Write out exactly the lines of the entries below from the one holding "Task: Switch to the 管理者 tab" to the one holding "Click the spark.app.id", inclusive, and leave out all other lines.

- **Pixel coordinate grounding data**
Start of Block
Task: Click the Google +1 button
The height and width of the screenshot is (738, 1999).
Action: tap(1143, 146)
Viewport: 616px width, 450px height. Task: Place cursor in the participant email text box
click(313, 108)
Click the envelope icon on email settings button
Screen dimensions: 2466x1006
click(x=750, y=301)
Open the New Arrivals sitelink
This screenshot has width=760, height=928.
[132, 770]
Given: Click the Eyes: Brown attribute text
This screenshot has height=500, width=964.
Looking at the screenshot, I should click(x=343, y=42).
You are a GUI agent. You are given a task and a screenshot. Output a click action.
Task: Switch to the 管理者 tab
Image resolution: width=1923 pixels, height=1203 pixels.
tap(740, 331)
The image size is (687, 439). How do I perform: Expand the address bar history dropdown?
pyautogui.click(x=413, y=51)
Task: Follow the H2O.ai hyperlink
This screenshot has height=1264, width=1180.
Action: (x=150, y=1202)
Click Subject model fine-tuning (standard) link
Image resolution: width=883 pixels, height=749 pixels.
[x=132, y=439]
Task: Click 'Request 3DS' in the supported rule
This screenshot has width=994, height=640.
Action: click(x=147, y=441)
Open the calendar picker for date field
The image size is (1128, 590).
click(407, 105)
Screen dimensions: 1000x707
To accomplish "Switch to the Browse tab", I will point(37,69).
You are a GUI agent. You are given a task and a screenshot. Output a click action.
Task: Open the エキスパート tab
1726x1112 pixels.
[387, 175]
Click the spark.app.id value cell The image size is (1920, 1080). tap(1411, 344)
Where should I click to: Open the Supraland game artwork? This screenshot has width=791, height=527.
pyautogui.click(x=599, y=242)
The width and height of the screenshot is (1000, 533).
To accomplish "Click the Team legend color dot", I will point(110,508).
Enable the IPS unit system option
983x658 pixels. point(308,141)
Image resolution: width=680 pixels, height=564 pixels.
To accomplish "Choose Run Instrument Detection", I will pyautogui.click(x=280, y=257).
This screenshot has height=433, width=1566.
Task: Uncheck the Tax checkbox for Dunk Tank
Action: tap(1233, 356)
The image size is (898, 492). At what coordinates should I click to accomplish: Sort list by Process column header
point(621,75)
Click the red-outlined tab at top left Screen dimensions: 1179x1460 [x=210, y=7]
End of Block
- **Response to this task**
Task: Switch to the 管理者 tab
Image resolution: width=1923 pixels, height=1203 pixels.
tap(740, 331)
The image size is (687, 439). How do I perform: Expand the address bar history dropdown?
pyautogui.click(x=413, y=51)
Task: Follow the H2O.ai hyperlink
This screenshot has height=1264, width=1180.
Action: (x=150, y=1202)
Click Subject model fine-tuning (standard) link
Image resolution: width=883 pixels, height=749 pixels.
[x=132, y=439]
Task: Click 'Request 3DS' in the supported rule
This screenshot has width=994, height=640.
Action: click(x=147, y=441)
Open the calendar picker for date field
The image size is (1128, 590).
click(407, 105)
Screen dimensions: 1000x707
To accomplish "Switch to the Browse tab", I will point(37,69).
You are a GUI agent. You are given a task and a screenshot. Output a click action.
Task: Open the エキスパート tab
1726x1112 pixels.
[387, 175]
Click the spark.app.id value cell The image size is (1920, 1080). tap(1411, 344)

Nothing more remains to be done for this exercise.